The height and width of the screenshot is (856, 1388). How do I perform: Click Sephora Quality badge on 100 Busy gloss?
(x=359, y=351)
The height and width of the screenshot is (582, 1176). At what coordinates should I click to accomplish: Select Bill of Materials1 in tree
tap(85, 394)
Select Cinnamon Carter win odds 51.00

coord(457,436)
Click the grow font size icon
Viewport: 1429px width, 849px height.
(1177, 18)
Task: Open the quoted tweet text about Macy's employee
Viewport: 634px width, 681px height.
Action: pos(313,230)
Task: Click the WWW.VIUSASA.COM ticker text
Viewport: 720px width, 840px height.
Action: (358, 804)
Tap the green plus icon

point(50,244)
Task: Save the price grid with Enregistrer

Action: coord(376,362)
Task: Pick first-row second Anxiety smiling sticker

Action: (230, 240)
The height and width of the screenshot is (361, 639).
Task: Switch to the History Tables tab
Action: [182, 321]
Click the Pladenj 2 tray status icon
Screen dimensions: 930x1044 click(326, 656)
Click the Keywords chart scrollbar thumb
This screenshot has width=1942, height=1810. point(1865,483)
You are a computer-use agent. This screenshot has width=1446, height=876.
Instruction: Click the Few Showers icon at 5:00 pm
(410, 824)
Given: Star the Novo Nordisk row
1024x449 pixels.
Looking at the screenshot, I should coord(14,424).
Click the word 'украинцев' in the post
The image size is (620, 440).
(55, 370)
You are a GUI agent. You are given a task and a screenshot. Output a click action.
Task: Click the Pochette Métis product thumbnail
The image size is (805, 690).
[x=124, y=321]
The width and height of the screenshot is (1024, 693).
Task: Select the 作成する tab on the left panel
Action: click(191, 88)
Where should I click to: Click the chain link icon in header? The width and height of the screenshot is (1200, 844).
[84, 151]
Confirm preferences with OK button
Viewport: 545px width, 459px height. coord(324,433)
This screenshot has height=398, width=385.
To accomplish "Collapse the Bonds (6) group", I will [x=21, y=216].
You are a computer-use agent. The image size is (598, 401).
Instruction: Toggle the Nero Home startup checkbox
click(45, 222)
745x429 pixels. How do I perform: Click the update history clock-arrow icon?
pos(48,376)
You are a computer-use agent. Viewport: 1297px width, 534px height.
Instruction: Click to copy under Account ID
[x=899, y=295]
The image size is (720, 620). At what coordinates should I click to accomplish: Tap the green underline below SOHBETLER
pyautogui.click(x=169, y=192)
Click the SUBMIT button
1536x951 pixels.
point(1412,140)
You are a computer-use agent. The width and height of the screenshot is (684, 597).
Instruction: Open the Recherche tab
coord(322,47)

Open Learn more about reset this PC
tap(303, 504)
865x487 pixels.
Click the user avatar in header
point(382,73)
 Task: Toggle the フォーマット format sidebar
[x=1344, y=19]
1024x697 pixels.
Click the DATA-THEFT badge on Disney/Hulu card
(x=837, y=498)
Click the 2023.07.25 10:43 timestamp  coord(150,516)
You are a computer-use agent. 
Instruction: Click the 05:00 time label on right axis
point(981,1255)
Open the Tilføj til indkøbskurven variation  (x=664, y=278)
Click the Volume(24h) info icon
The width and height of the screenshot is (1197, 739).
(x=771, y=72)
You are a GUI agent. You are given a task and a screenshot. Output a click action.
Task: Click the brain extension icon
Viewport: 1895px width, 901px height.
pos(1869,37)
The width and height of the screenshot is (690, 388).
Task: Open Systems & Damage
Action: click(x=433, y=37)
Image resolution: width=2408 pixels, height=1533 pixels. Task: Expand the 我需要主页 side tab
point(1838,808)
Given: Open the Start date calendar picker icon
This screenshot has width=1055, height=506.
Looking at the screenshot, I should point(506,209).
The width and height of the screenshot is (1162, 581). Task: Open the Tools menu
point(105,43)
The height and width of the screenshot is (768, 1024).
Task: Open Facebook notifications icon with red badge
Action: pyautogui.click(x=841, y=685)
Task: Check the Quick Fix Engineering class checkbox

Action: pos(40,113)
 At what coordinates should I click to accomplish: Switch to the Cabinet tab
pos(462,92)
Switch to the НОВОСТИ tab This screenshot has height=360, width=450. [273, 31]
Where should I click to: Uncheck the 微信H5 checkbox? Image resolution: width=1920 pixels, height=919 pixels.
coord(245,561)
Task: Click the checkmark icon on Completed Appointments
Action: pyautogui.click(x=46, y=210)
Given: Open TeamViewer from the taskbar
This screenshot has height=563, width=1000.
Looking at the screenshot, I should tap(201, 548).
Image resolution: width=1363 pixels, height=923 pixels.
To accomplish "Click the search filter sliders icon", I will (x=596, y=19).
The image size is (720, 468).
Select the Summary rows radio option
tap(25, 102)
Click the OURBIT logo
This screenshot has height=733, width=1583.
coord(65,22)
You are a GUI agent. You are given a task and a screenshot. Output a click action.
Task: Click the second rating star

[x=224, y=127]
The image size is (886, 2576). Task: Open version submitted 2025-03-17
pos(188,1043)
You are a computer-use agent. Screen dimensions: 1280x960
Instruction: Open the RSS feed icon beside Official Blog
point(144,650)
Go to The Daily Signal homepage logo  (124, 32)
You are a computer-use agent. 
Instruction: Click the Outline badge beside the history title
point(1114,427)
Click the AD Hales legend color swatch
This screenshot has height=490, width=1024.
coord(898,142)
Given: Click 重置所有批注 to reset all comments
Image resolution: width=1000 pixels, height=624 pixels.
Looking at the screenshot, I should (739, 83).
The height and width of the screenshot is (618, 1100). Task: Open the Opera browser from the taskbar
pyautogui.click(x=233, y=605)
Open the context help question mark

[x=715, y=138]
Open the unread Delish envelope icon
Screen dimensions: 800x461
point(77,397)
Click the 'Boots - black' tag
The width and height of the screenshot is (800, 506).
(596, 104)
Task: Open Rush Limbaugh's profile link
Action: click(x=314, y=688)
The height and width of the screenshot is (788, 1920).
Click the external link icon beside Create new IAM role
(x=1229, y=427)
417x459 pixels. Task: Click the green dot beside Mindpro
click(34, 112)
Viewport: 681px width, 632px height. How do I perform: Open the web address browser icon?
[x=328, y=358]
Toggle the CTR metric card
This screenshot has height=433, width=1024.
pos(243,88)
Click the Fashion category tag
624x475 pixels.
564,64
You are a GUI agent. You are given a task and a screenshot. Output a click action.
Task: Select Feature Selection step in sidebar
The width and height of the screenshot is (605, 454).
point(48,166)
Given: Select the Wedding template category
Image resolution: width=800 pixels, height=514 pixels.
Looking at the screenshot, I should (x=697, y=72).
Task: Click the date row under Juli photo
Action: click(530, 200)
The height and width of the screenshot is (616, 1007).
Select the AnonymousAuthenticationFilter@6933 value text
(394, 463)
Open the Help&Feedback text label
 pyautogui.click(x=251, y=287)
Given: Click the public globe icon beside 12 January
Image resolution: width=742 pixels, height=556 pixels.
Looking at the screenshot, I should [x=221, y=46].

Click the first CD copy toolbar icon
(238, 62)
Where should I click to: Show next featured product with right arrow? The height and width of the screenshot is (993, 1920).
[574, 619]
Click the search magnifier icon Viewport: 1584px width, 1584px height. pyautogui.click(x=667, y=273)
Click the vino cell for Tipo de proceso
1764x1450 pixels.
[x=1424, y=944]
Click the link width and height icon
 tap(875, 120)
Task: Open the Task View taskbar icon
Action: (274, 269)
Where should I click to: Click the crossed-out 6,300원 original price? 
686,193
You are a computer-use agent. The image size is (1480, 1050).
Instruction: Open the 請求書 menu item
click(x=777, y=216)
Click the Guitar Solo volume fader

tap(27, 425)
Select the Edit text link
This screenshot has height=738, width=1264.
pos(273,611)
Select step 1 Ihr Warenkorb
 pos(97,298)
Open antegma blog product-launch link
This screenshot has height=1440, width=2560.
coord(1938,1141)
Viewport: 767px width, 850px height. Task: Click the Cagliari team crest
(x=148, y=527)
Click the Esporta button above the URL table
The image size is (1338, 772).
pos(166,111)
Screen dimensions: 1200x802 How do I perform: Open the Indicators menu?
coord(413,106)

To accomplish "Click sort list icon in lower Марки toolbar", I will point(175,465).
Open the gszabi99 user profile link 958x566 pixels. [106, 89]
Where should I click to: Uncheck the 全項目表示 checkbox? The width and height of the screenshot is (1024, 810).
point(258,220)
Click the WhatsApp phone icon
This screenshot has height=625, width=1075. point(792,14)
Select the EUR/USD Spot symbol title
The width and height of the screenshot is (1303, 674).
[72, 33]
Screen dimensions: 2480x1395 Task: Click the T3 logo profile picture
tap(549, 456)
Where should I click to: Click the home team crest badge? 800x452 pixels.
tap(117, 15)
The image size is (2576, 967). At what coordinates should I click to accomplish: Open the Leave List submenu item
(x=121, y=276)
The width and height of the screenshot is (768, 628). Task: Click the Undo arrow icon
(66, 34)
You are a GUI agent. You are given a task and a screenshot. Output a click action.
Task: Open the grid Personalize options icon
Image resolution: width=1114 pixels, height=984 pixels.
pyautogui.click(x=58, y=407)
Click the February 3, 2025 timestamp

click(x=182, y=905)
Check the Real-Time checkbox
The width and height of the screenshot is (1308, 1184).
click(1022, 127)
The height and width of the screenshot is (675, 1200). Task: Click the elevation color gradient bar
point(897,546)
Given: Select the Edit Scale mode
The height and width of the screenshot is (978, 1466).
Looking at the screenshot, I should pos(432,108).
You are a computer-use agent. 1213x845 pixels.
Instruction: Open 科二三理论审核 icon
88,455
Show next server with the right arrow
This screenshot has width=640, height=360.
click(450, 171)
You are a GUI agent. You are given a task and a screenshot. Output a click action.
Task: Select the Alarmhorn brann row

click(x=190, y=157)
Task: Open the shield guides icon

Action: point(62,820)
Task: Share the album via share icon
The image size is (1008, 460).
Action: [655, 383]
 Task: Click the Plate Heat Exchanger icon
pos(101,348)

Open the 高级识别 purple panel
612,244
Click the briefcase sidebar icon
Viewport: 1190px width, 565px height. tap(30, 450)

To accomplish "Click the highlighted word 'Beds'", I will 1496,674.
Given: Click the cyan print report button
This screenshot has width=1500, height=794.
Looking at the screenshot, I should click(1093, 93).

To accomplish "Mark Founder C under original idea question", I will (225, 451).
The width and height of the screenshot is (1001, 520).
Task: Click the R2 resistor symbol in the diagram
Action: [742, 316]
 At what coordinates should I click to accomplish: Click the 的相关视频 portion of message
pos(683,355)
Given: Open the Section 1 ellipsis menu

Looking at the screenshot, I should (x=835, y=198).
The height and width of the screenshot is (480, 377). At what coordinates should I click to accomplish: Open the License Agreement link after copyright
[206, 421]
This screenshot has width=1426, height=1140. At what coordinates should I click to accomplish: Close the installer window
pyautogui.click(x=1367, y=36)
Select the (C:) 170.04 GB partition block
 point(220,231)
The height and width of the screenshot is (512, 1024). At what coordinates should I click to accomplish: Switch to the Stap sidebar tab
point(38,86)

> _REQUIRED WORK_
Please go through the entries and show every line with the word "search".

> _OUTPUT FOR THIS EXERCISE_
To accomplish "Click the search filter sliders icon", I will (x=596, y=19).
Click the search magnifier icon Viewport: 1584px width, 1584px height. pyautogui.click(x=667, y=273)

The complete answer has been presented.